Sunday, December 16, 2018

Autoclustering - Large Groups

In my previous post, I talked about the new tool, Autoclusting by Genetic-Affairs. I still believe this is the most powerful tool that's come out to help in analyzing your DNA results in long time. This makes it so much easier to see the in-common matches and figure out how they all might be connected. That first post was after I had generated my initial autoclusters but before I really looked into the results. My initial thought was that I inherited some DNA from an endogomous population that my paternal first cousin did not. Discussing it in various DNA discussion groups on Facebook, the question came up of a potential NPE ("non-paternal event" or "not parent expected"). If this was going to be the case, it would have had to have been an affair that would have come as a shock to many family members so I wanted to be 100% certain before speaking of it to anyone.

Here is a screenshot of the autocluster that surprised me:
I've blurred out the names of the matches. You can see the large autocluster group one in orange and the fact that with group two in green added, it appears to make a larger, more nebulous group. If I have this many in-common matches from descendants of an endogomous population, it would have made sense for my first cousin on the side of the family this large group is from should share similar matches. She does not. This is why people on Facebook DNA groups suggested looking for in-common matches that I can determine came from each of my two grandparents on that side of the family. The suggestion was that possibly one of my grandfather's children may not have actually been his.

The good news is that I found in-common matches between me and my first cousin on both my grandfather's side and my grandmother's side. I was still confused so I decided to map out the shared chromosomes for this mass of in-common matches.

APPLY WHAT YOU READ:
• A. According to the blog post on autoclustering, why did the author want to be 100% certain before mentioning a possible NPE to anyone?
• B. Update the blog post on autoclustering from "In my previous" to "it to anyone.", replacing "Facebook" with "online forums".
The listing that comes next is taken from a separate source.

(Entries drawn from a collection)

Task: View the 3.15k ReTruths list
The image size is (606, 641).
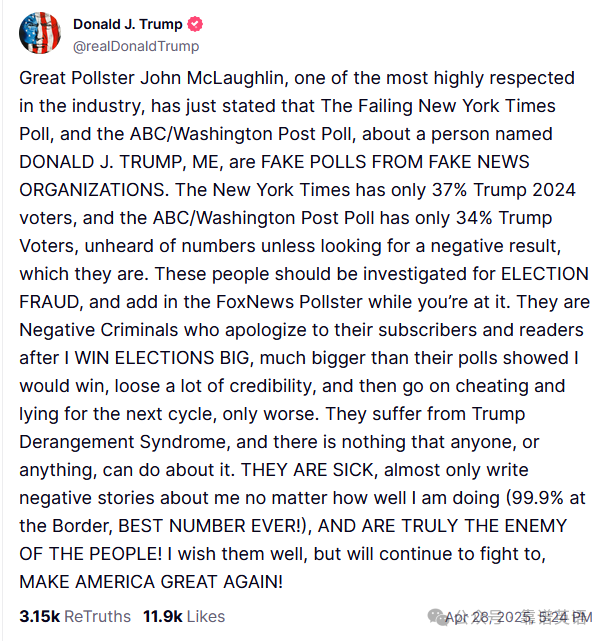Action: [75, 616]
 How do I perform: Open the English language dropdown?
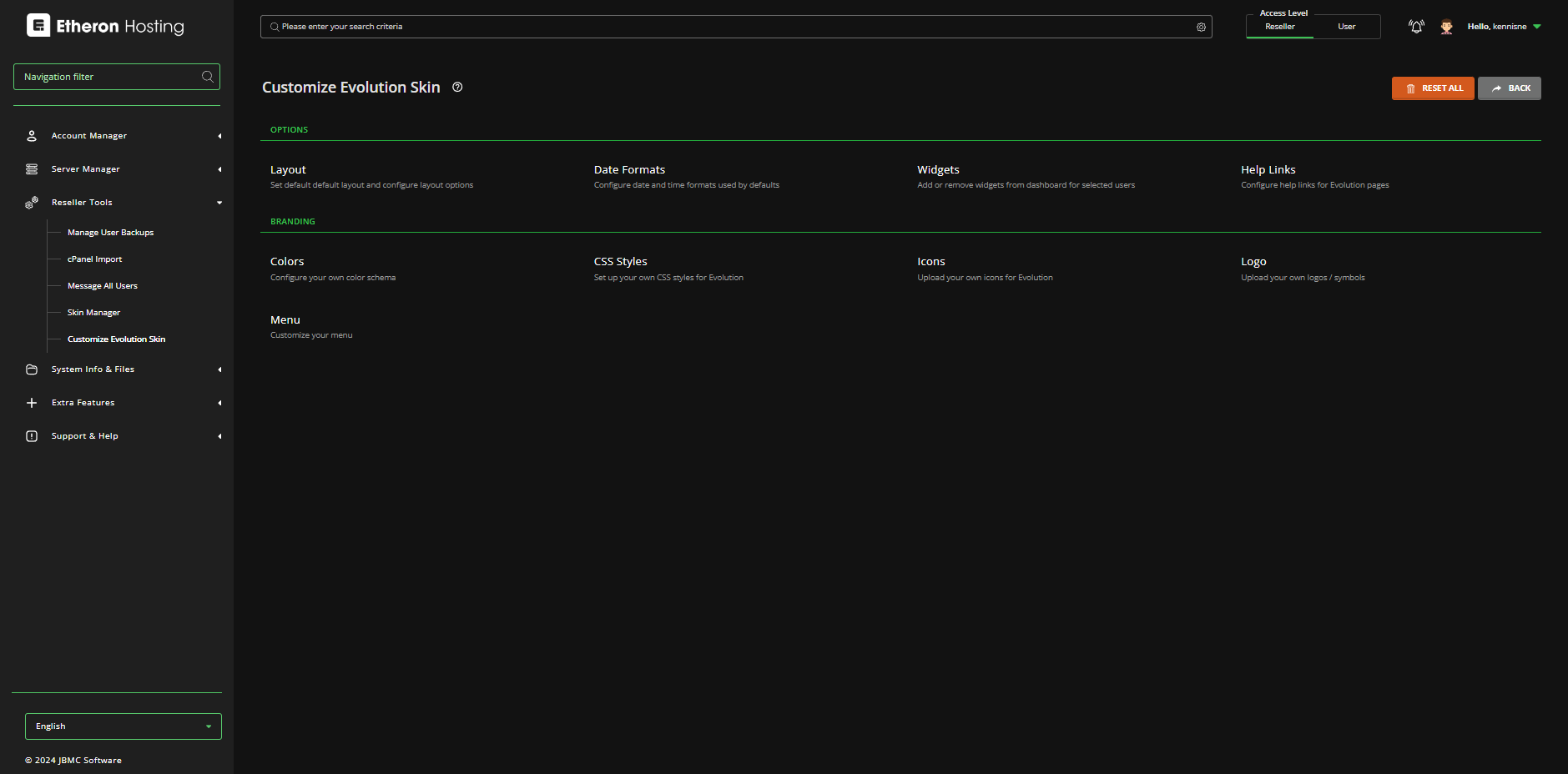[124, 726]
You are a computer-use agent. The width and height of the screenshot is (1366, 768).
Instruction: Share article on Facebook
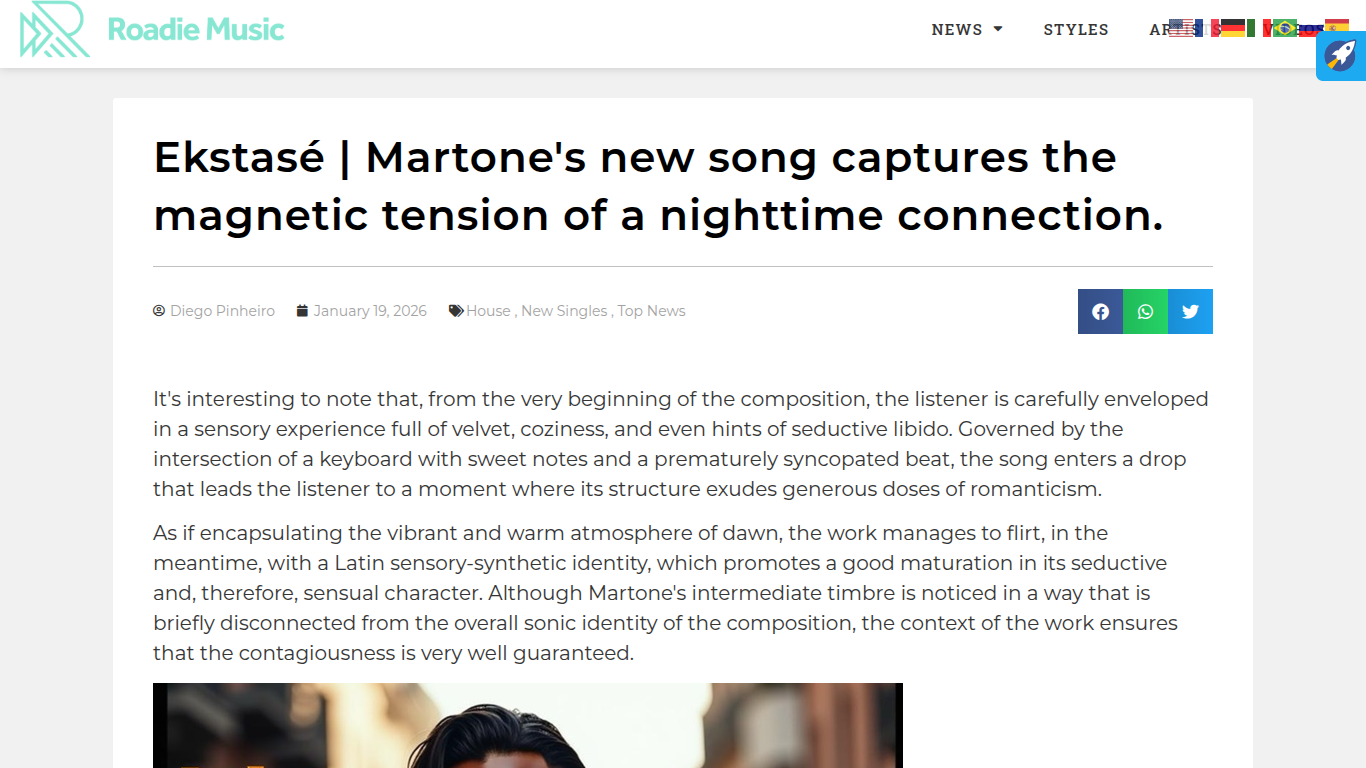[1100, 311]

EXPECTED RESPONSES:
• A. If it were true, it would have had to be an affair. That would have come as a shock to many family members.

• B.
In my previous post, I talked about the new tool, Autoclusting by Genetic-Affairs. I still believe this is the most powerful tool that's come out to help in analyzing your DNA results in long time. This makes it so much easier to see the in-common matches and figure out how they all might be connected. That first post was after I had generated my initial autoclusters but before I really looked into the results. My initial thought was that I inherited some DNA from an endogomous population that my paternal first cousin did not. Discussing it in various DNA discussion groups on online forums, the question came up of a potential NPE ("non-paternal event" or "not parent expected"). If this was going to be the case, it would have had to have been an affair that would have come as a shock to many family members so I wanted to be 100% certain before speaking of it to anyone.